The evolving roles of extracellular vesicles in embryo-maternal communication

Mammalian reproduction relies on precise maternal-fetal communication, wherein immune modifications foster tolerance toward the semi-allogeneic embryo. Extracellular vesicles (EVs), including exosomes and microvesicles, have emerged as crucial mediators, transporting molecules like microRNAs securely. EVs influence various reproductive stages, from gamete maturation to implantation, and impact pathologies like pregnancy loss. In the embryo-maternal dialogue, EVs notably affect oviductal interactions, gene expression, and the embryo-endometrial interface, crucial for successful implantation. Key queries persist about EV uptake, cargo delivery, and the specific biomolecules driving communication. Their potential in diagnostics, therapeutics, and understanding environmental impacts on fertility signals an exciting future, reliant on collaborative efforts for transformative strides in reproductive health.

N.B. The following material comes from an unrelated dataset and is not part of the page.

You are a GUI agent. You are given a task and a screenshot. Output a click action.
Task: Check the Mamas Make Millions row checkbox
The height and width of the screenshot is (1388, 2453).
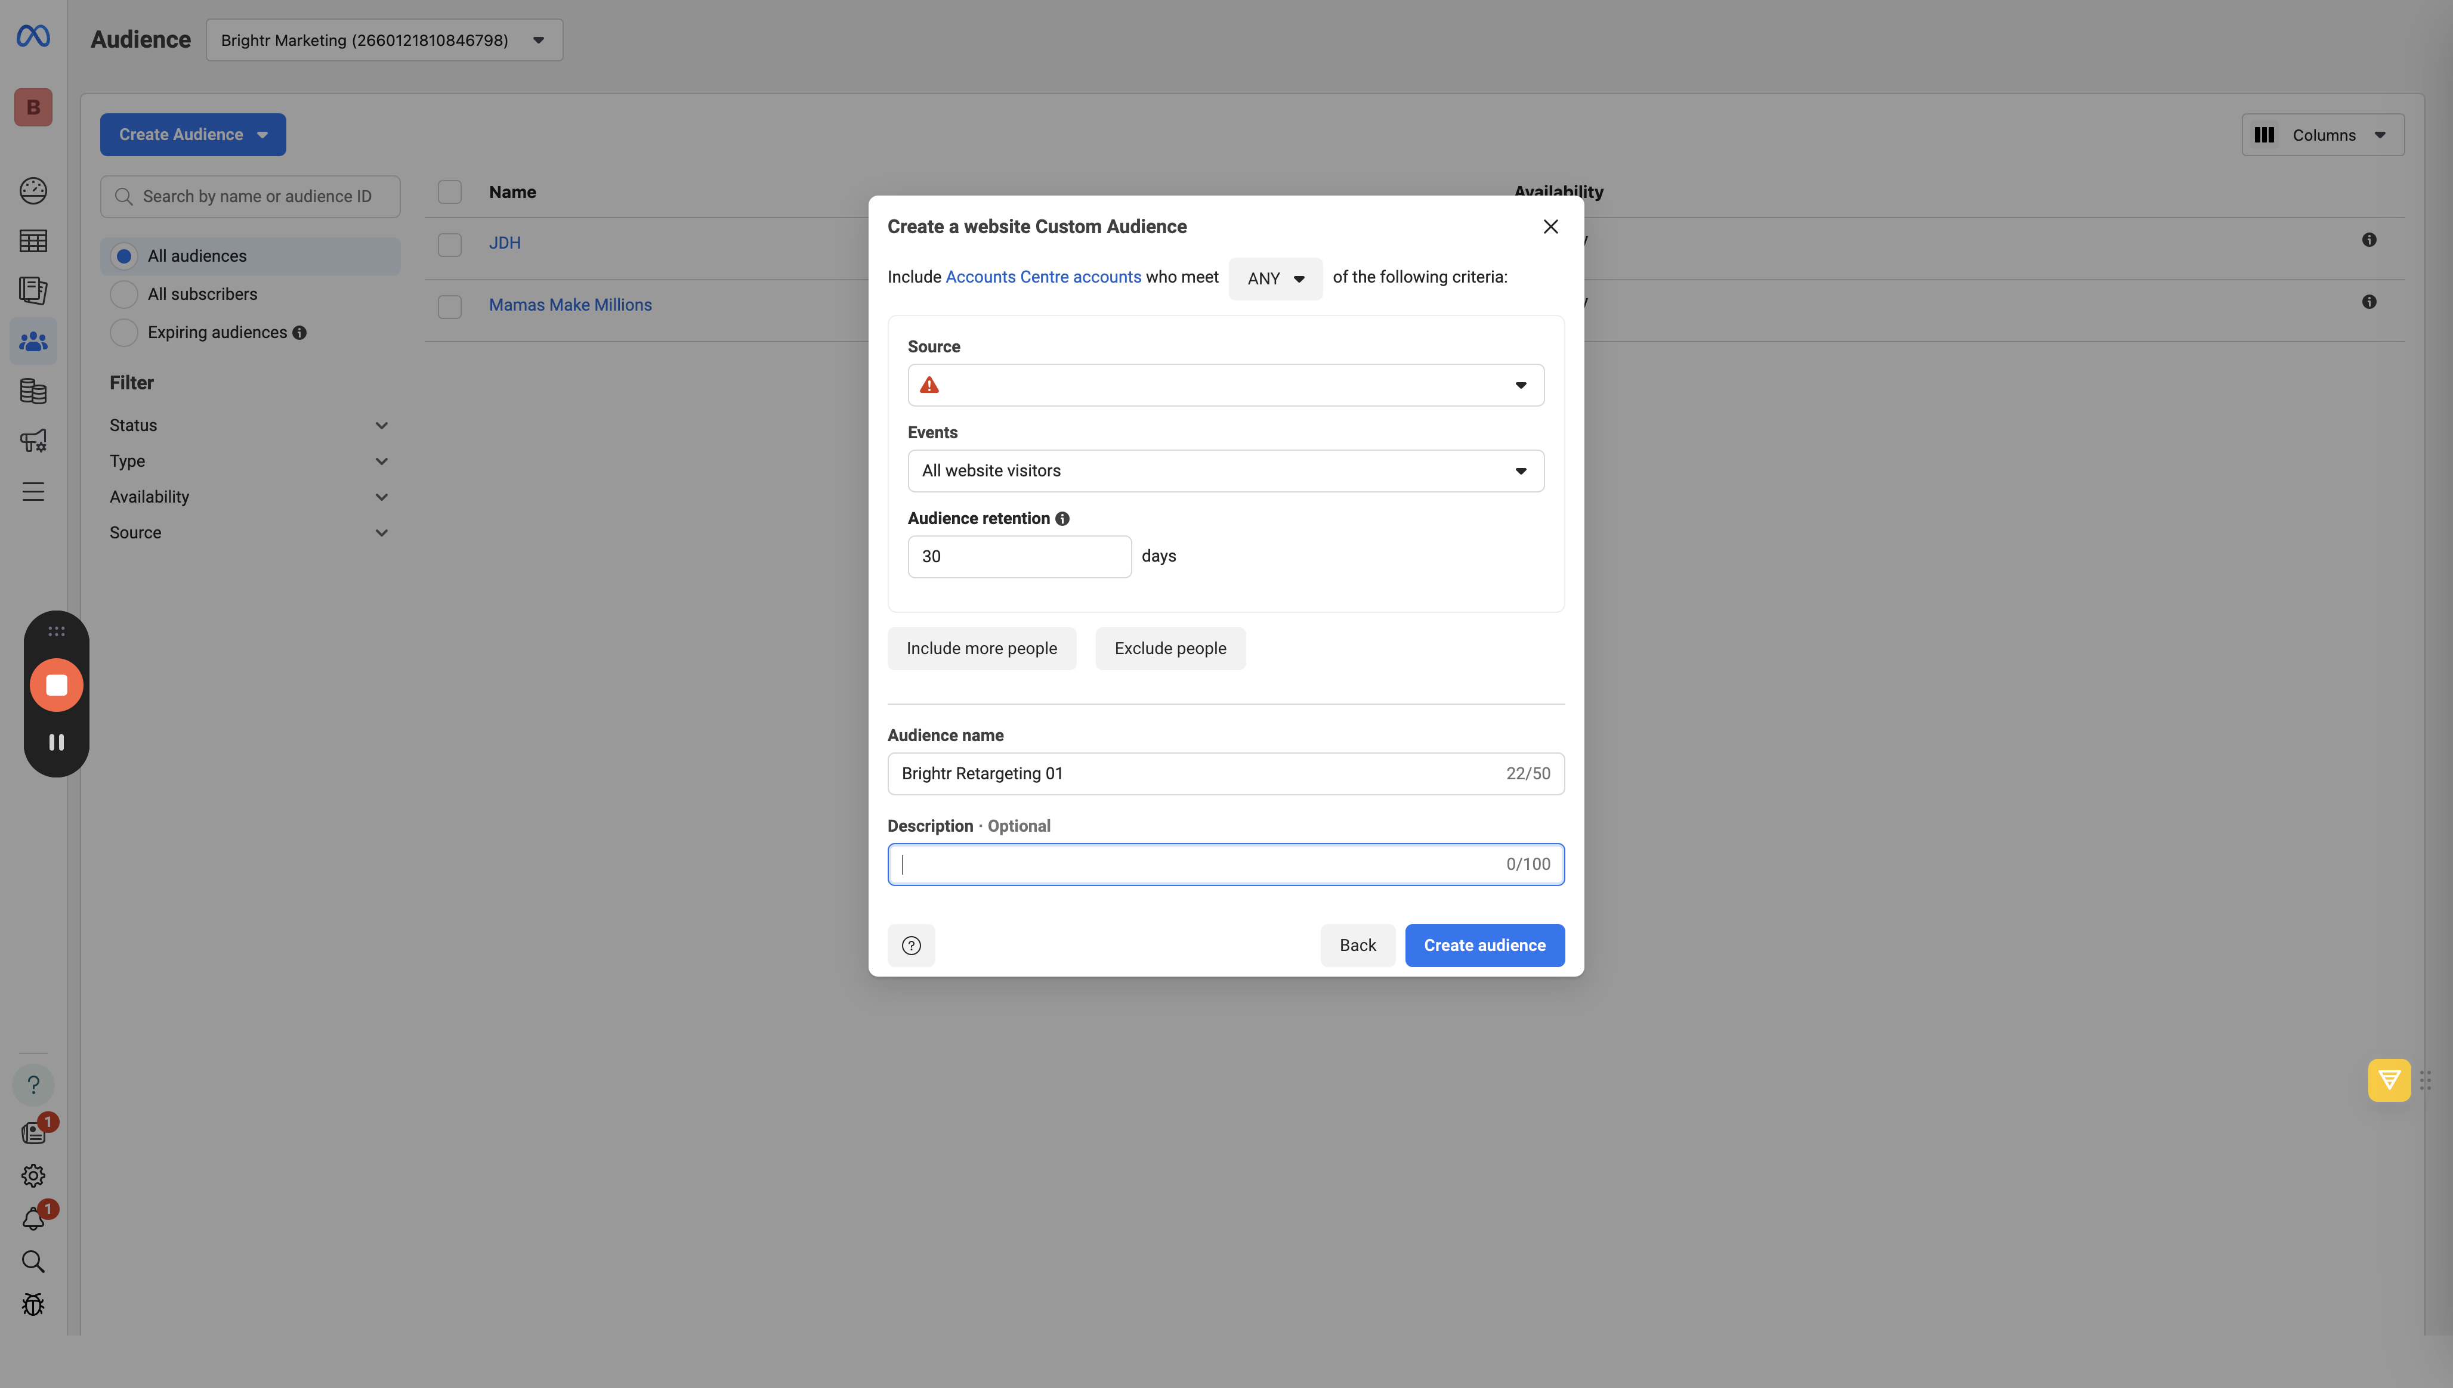[x=449, y=306]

Effect of 3D and 2D cell culture systems on trophoblast extracellular vesicle physico-chemical characteristics and potency

The growing understanding of the role of extracellular vesicles (EVs) in embryo-maternal communication has sparked considerable interest in their therapeutic potential within assisted reproductive technology, particularly in enhancing implantation success. However, the major obstacle remains the large-scale production of EVs, and there is still a gap in understanding how different culture systems affect the characteristics of the EVs. In the current study, trophoblast analogue human chorionic carcinoma cell line was cultivated in both conventional monolayer culture (2D) and as spheroids in suspension culture (3D) and how the cell growth environment affects the physical, biochemical and cellular signalling properties of EVs produced by them was studied. Interestingly, the 3D system was more active in secreting EVs compared to the 2D system, while no significant differences were observed in terms of morphology, size, and classical EV protein marker expression between EVs derived from the two culture systems. There were substantial differences in the proteomic cargo profile and cellular signalling potency of EVs derived from the two culture systems. Notably, 2D EVs were more potent in inducing a cellular response in endometrial epithelial cells (EECs) compared to 3D EVs. Therefore, it is essential to recognize that the biological activity of EVs depends not only on the cell of origin but also on the cellular microenvironment of the parent cell. In conclusion, caution is warranted when selecting an EV production platform, especially for assessing the functional and therapeutic potential of EVs through in vitro studies.